Actually adjusting the truss is seldom needed because I glue it in, and the fretboard on, with extra hard marine epoxy. i used to do it on bridges too but only because w. a 6 string, that is where the stress is. For decades now I’ve been putting 3 machine screws in the back section of those bridges to prevent the bridge lifting up in back due to glue or wood grain failure. The neck is far stiffer than on factory made models where they use inferior, less stiff woods.
The internal structure is equally important if not critical. All my bracings (I’ve tried many) are done to maximize vibration, tone & volume. The latest I just used on a classical guitar and it makes the most sense from an engineering and tonal perspective: longitudinal struts running the length from the interior end block to the neck end of the body, smaller tone braces set variously across the grain of the top to optimize both bass & treble–non-symmetrical for that reason. Under the fretboard end of the top I laminate a section of spruce or cedar to which are glued right angle knees , to the underside and to the interior block. This prevents distortion & cracking alongside the fretboard due to the forces trying to pull the neck into the body ( the aforementioned 400+ #). In addition I use solid (NOT KERFED) inner corner linings to prevent the million little kerf cuts from sucking sound inside, the way acoustical ceiling panels work. A minor point, but added to everything else that makes the sound unique, strong, clear. Those linings are for a wider stronger glue joint for the top & back to land on.

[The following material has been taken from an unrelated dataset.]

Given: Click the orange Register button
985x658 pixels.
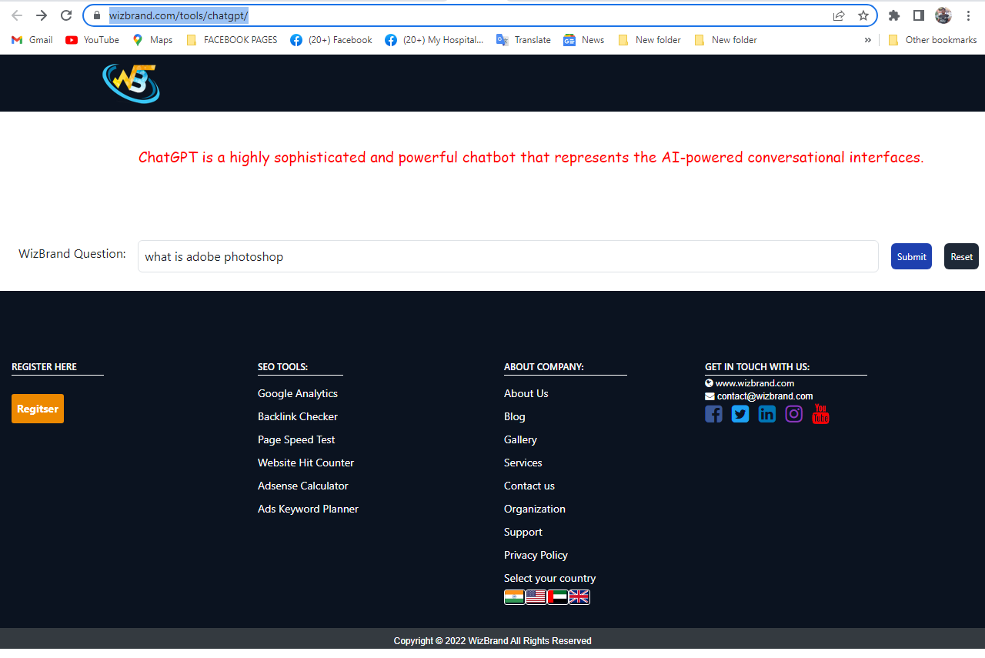Looking at the screenshot, I should [x=37, y=409].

The neck is also not cut from a single solid block which is incredibly wasteful of wood, but with a scarf cut at the head/neck junction which also runs under the fretboard for extra reinforcement. That is another frequent repair I’ve done on factory guitars, where the grain running diagonally thru the head leads to easy breakage. Especially if there is a channel routed thru there inside for a truss rod nut adjusted at that end. Mine are done thru the sound hole. The head scarf joint is done with a glue stronger than the wood itself.
Highest Quality Materials
I also have more selection of woods thanks to a superb supplier in British Columbia, Bow River. He has very reasonably priced spruces and cedars, and especially torrefied spruces. That is a heat treatment that pre-ages the wood for a more vintage played in sound, and most importantly seals it against moisture absorption. Pretty important for an instrument going to Ireland from here where the humidity varies by 100% annually…winter is wicked. Summer can be like the rain forest. So, no cracking or seasonal movement of the wood except in the back and that is minor. I’m also continually looking for back/side woods online and there are many to choose from. Some are quite expensive, especially Brazilian rosewood at up to $6000 per set.
Addendum to that: important I build for the locale where the instrument will be residing, as much as possible. summer builds have to be humidified in the case here and in the northern tier of states. If I’m making and setting up something in summer I can to a point dry woods out before they are braced w. the help of the sun…but periods of high humidity after an instrument is done and exposed to it are what necessitate that neck angle or backset adjustment.
Doing all that for an affordable price in a reasonable time is the other challenge and I can assure you there is no way to get rich doing it. Just making ends meet is a major victory esp. as I’m getting older, slower, blinder. I have a few good years left if nothing serious deteriorates. But time = money still and there is almost never enough time to do it all.